The only requirements on dictionary information made by the text lookup operation are that each form represented by the dictionary be available for lookup in the text form list and that information for each form be available in a sequence identical with the sequence of the forms. This leaves the ordering of entries variable. (Here an entry is a form plus the information that pertains to it.)
Two very useful ways for modifying a form dictionary are the addition to the dictionary of complete paradigms rather than single forms and the application of a single change to more than one dictionary form. The former is intended to decrease the amount of work necessary to extend dictionary coverage. The latter is useful for modifying information about some or all forms of a word, hence reducing the work required to improve dictionary contents. Applying the techniques developed at Harvard for generating a paradigm from a representative form and its classification, we can add all forms of a word to the dictionary at once. An extension of the principle would permit entering a grammatic description of each form. Equivalents could be assigned to the paradigm either at the time it is added to the dictionary or after the word has been studied in context. Thus, one can think of a dictionary entry as a word rather than a form.

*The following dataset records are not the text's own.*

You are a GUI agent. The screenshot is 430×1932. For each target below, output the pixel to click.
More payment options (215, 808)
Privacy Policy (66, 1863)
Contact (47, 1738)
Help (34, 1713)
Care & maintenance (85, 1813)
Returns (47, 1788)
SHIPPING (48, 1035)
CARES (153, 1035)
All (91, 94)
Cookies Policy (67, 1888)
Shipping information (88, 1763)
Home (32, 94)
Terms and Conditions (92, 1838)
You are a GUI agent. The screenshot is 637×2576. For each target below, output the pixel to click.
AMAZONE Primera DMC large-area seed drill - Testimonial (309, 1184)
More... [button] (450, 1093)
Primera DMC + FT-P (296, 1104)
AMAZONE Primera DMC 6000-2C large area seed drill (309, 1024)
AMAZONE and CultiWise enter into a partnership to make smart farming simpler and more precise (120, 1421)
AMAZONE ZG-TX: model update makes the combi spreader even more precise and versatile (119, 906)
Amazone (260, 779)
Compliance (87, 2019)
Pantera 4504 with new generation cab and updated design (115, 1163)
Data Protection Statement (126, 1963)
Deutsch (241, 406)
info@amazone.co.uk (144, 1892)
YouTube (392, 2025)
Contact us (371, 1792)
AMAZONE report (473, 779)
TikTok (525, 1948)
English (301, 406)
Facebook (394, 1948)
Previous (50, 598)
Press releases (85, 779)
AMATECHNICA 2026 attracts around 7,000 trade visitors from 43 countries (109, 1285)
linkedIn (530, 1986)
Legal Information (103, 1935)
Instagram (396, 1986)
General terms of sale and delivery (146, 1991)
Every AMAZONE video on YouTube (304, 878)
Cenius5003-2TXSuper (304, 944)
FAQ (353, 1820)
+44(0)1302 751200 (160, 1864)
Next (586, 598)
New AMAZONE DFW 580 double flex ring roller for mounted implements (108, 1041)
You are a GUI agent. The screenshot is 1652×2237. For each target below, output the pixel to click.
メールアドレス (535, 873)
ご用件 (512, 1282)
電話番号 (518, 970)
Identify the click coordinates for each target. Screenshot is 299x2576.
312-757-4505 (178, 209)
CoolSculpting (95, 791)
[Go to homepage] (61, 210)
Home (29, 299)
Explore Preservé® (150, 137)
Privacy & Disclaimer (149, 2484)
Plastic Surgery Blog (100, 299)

If all forms of a paradigm are grouped together within the dictionary, a considerable reduction in the amount of information required is possible. For example, the inflected forms of a word can be represented, insofar as regular inflection allows, by a stem and a set of endings to be attached. (Indeed, the set of endings can be replaced by the name of a set of endings.) The full forms can be derived from such information just prior to the lookup of the form in the text form list. Similarly, if the equivalents for the forms of a word do not vary, the equivalents need be entered only once with an indication that they apply to each form. The dictionary system is in no way dependent upon such summarization or designed around it. When irregularity and variation prevent summarizing, information is written in complete detail. Entries are summarized only when by doing so the amount of information retained in the dictionary is reduced and the time required for dictionary operations is decreased.